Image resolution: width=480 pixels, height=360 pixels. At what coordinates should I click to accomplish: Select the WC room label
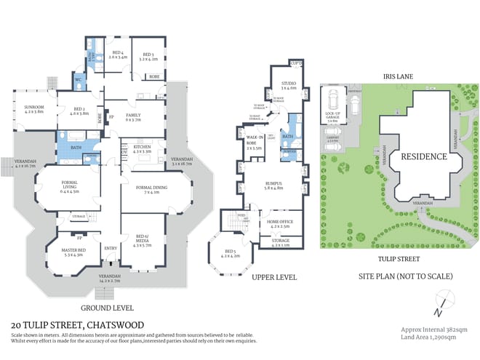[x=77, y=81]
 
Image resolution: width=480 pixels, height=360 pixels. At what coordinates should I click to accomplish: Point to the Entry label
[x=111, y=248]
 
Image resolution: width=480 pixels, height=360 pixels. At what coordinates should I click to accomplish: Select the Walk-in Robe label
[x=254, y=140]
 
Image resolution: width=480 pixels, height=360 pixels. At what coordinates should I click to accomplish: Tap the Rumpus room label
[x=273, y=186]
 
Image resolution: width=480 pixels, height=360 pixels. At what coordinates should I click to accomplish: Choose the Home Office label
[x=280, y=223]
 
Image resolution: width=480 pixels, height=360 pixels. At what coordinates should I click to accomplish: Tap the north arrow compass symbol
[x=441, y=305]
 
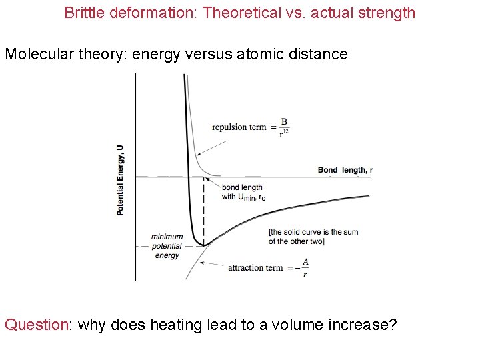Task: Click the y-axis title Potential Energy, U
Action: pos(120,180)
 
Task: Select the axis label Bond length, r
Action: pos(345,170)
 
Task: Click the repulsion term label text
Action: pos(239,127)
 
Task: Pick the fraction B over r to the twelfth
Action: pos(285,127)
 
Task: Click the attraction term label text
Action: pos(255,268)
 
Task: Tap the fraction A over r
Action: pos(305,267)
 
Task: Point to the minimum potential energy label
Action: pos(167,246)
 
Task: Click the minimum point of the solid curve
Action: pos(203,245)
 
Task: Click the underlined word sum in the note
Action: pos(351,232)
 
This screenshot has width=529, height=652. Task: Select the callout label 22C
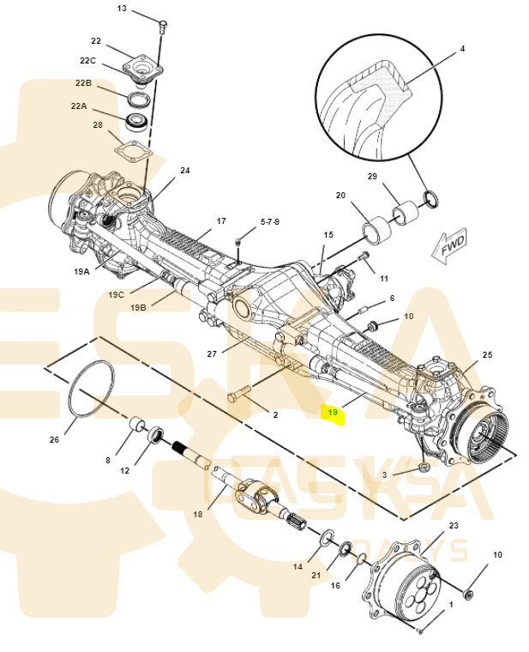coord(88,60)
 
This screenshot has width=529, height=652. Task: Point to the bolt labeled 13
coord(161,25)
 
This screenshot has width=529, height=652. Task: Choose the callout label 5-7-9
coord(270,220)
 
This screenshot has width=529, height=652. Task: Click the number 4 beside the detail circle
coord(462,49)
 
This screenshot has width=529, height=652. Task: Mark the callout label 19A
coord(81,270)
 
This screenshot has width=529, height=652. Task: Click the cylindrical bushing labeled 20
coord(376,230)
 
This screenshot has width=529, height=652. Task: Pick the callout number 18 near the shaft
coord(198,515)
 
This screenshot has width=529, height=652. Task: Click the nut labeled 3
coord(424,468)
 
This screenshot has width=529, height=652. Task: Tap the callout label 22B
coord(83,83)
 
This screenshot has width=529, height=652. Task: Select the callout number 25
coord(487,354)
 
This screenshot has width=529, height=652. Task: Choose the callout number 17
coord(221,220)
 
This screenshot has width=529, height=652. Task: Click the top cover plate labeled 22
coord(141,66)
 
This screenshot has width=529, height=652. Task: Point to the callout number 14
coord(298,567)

...

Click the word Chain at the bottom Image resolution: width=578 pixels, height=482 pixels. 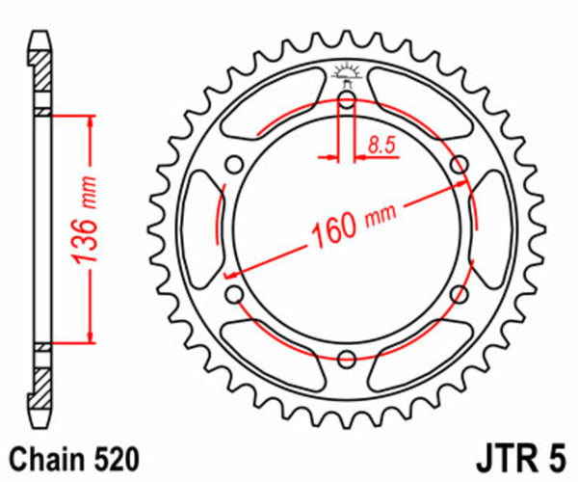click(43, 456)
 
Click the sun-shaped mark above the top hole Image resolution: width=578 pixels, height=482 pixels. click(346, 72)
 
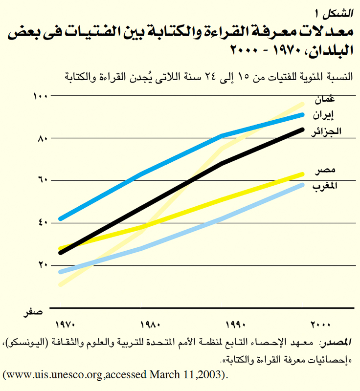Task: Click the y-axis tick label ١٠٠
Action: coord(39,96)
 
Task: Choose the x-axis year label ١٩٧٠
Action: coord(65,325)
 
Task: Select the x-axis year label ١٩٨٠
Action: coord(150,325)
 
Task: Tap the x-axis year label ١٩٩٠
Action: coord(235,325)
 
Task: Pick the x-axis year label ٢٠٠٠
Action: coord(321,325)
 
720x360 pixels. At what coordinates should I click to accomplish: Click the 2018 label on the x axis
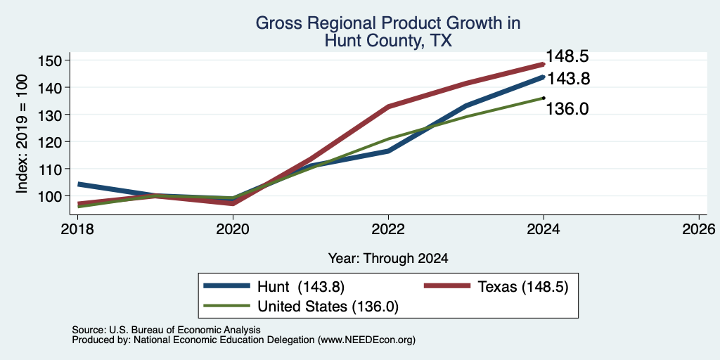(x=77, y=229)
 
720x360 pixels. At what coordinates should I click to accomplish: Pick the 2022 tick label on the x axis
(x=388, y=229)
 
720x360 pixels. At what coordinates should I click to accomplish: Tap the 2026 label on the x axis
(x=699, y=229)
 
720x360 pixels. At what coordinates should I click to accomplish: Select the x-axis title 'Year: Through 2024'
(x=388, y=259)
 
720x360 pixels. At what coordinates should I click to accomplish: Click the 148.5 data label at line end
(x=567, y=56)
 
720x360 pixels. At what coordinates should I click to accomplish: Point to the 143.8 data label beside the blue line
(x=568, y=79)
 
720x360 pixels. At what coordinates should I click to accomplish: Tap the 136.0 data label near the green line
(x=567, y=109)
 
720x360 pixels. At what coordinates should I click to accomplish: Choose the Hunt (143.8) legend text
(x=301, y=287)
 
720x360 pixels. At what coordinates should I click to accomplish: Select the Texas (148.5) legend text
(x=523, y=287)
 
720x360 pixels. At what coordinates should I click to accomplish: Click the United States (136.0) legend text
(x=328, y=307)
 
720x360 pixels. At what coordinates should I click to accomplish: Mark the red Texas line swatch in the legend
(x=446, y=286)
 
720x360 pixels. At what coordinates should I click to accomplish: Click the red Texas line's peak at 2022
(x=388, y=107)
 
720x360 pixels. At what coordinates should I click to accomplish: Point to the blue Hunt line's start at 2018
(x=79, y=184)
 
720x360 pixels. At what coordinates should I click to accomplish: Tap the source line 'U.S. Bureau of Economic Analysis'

## INSTRUCTION
Reproduce verbatim the lines from the line containing "Task: Tap the x-axis year label ١٩٩٠" up to and including the line containing "(x=446, y=286)", leaving out the pictures.

## EXERCISE SOLUTION
Task: Tap the x-axis year label ١٩٩٠
Action: coord(235,325)
 
Task: Pick the x-axis year label ٢٠٠٠
Action: coord(321,325)
 
720x360 pixels. At what coordinates should I click to accomplish: Click the 2018 label on the x axis
(x=77, y=229)
 
720x360 pixels. At what coordinates should I click to accomplish: Pick the 2022 tick label on the x axis
(x=388, y=229)
 
720x360 pixels. At what coordinates should I click to accomplish: Tap the 2026 label on the x axis
(x=699, y=229)
 
720x360 pixels. At what coordinates should I click to accomplish: Select the x-axis title 'Year: Through 2024'
(x=388, y=259)
 
720x360 pixels. At what coordinates should I click to accomplish: Click the 148.5 data label at line end
(x=567, y=56)
 
720x360 pixels. At what coordinates should I click to accomplish: Point to the 143.8 data label beside the blue line
(x=568, y=79)
 
720x360 pixels. At what coordinates should I click to accomplish: Tap the 136.0 data label near the green line
(x=567, y=109)
 
720x360 pixels. At what coordinates should I click to accomplish: Choose the Hunt (143.8) legend text
(x=301, y=287)
 
720x360 pixels. At what coordinates should I click to accomplish: Select the Texas (148.5) legend text
(x=523, y=287)
 
720x360 pixels. At what coordinates should I click to accomplish: Click the United States (136.0) legend text
(x=328, y=307)
 
720x360 pixels. At what coordinates should I click to accomplish: Mark the red Texas line swatch in the legend
(x=446, y=286)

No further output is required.